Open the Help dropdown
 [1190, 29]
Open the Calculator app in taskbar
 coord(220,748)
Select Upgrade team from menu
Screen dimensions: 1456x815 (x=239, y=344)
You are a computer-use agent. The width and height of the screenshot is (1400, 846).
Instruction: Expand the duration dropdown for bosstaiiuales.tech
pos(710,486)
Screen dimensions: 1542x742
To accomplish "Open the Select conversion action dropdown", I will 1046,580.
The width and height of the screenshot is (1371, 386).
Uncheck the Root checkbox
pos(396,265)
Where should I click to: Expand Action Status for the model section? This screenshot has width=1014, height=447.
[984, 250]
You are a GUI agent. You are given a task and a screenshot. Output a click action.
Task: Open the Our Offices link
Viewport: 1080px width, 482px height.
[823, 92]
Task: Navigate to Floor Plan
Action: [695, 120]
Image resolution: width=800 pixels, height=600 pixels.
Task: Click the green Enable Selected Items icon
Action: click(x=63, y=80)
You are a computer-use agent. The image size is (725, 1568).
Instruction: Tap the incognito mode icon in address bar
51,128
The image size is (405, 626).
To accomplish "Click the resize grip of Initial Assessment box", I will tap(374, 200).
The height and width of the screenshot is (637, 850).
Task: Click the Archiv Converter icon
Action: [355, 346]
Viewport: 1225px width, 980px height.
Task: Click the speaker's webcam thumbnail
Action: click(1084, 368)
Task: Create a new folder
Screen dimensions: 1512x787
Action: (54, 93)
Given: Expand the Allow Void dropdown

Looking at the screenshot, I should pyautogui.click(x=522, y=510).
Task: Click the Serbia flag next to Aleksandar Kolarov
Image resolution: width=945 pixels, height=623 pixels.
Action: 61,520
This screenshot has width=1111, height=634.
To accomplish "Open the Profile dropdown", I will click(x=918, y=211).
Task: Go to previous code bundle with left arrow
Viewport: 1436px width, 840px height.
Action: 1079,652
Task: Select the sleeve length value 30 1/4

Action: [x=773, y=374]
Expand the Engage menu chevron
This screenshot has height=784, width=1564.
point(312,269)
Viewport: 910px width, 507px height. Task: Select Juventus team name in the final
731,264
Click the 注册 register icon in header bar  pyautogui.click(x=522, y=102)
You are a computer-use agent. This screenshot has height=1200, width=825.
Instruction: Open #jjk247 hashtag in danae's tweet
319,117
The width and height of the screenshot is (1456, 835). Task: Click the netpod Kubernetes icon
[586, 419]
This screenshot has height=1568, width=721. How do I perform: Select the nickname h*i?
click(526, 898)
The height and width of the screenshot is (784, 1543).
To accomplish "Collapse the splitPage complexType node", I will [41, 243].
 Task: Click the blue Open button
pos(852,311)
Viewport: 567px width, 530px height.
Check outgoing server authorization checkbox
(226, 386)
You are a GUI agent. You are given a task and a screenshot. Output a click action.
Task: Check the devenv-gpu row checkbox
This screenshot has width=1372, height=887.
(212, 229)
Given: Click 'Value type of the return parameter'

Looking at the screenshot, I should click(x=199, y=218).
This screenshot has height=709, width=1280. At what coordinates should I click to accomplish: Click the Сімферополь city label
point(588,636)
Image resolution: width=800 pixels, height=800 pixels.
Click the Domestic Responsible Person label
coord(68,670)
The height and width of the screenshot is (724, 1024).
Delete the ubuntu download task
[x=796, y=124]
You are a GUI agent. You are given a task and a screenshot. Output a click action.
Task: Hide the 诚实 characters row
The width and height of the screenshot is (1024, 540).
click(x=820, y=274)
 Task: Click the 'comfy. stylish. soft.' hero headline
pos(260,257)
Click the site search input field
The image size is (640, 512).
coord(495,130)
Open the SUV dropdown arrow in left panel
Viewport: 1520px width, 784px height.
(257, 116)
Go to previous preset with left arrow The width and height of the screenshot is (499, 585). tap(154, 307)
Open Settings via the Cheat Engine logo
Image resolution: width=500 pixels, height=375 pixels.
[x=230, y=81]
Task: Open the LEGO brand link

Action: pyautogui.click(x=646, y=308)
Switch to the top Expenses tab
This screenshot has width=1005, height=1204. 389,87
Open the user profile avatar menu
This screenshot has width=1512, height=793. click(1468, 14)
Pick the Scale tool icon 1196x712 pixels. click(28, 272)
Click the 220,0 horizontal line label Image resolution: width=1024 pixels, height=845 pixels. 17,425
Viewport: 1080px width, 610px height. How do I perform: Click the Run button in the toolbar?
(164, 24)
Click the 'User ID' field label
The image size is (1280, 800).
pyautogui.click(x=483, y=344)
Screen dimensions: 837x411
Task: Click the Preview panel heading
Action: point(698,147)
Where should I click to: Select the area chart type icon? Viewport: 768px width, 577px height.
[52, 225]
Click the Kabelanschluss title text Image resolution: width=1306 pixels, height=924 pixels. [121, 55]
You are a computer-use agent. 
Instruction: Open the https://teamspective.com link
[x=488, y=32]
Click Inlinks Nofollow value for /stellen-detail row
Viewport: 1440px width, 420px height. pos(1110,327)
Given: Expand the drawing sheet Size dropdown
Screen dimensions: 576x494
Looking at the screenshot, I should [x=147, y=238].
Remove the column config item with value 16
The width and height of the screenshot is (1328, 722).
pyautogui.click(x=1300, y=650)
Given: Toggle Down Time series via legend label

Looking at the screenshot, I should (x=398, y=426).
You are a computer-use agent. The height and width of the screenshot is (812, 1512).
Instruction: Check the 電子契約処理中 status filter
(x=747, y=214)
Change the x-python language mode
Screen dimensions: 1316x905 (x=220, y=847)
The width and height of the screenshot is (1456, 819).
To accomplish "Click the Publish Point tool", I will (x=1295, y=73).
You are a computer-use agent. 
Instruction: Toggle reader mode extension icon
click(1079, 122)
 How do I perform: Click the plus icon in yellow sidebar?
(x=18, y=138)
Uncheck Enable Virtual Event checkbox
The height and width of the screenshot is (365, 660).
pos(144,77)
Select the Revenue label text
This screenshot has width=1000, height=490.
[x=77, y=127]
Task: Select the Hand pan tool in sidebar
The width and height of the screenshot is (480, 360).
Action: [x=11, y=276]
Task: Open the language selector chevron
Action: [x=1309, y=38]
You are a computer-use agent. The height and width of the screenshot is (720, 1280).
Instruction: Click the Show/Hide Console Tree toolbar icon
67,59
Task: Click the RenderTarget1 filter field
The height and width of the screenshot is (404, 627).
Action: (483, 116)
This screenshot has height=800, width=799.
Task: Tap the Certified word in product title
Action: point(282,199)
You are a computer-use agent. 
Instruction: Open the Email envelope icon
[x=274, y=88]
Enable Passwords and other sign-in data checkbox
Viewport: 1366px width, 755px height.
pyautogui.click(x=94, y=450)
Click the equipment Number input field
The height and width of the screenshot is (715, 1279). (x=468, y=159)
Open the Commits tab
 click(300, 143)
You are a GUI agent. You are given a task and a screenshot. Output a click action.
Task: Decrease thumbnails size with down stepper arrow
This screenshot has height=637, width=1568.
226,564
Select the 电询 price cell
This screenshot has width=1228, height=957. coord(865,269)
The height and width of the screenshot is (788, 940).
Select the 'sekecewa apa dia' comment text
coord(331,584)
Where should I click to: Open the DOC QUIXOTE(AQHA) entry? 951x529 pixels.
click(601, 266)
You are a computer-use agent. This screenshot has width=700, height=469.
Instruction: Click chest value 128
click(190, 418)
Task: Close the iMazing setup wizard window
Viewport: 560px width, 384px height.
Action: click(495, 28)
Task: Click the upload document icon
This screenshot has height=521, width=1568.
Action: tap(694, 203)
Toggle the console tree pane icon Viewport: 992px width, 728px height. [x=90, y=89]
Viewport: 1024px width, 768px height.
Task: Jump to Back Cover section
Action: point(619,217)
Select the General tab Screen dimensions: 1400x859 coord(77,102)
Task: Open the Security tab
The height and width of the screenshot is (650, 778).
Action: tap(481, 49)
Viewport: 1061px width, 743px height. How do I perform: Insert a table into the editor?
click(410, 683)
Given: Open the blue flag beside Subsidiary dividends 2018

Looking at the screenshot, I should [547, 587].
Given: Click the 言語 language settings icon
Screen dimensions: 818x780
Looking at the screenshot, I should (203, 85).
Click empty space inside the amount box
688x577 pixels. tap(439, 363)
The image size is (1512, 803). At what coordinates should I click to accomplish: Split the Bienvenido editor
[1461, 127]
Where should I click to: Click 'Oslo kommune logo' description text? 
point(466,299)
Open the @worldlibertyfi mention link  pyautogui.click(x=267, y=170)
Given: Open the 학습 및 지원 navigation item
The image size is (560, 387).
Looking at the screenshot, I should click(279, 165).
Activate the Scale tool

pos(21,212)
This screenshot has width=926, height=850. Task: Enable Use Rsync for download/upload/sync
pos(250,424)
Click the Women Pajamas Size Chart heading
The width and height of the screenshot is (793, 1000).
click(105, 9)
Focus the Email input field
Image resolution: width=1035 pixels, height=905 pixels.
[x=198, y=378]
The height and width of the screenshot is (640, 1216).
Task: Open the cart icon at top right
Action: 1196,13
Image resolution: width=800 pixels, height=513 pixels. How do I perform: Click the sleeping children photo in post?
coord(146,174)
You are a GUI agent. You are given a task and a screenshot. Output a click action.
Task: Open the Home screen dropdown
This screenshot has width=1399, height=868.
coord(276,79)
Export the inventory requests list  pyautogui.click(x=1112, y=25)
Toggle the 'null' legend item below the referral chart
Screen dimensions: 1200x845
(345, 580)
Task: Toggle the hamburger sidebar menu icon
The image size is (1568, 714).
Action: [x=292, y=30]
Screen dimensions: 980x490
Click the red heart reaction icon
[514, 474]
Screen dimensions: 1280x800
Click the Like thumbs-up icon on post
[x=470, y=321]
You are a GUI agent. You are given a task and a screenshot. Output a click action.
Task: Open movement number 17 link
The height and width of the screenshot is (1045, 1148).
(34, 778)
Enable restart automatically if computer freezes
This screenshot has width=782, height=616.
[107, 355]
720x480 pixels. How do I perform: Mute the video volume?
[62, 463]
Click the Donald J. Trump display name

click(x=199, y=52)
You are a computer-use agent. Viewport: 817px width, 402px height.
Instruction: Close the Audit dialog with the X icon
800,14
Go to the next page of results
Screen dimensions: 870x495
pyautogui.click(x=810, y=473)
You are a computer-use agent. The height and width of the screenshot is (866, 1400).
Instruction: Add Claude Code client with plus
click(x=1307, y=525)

= = = = =

• Written exercise
Arrange the material from the line containing "Task: Click the upload document icon" up to and including the line containing "Open the @worldlibertyfi" as a Markdown table with the columns Row and Line, omitting blank lines.

• Answer for the task
| Row | Line |
|---|---|
| 1 | Task: Click the upload document icon |
| 2 | This screenshot has height=521, width=1568. |
| 3 | Action: tap(694, 203) |
| 4 | Toggle the console tree pane icon Viewport: 992px width, 728px height. [x=90, y=89] |
| 5 | Viewport: 1024px width, 768px height. |
| 6 | Task: Jump to Back Cover section |
| 7 | Action: point(619,217) |
| 8 | Select the General tab Screen dimensions: 1400x859 coord(77,102) |
| 9 | Task: Open the Security tab |
| 10 | The height and width of the screenshot is (650, 778). |
| 11 | Action: tap(481, 49) |
| 12 | Viewport: 1061px width, 743px height. How do I perform: Insert a table into the editor? |
| 13 | click(410, 683) |
| 14 | Given: Open the blue flag beside Subsidiary dividends 2018 |
| 15 | Looking at the screenshot, I should [547, 587]. |
| 16 | Given: Click the 言語 language settings icon |
| 17 | Screen dimensions: 818x780 |
| 18 | Looking at the screenshot, I should (203, 85). |
| 19 | Click empty space inside the amount box |
| 20 | 688x577 pixels. tap(439, 363) |
| 21 | The image size is (1512, 803). At what coordinates should I click to accomplish: Split the Bienvenido editor |
| 22 | [1461, 127] |
| 23 | Where should I click to: Click 'Oslo kommune logo' description text?  |
| 24 | point(466,299) |
| 25 | Open the @worldlibertyfi mention link  pyautogui.click(x=267, y=170) |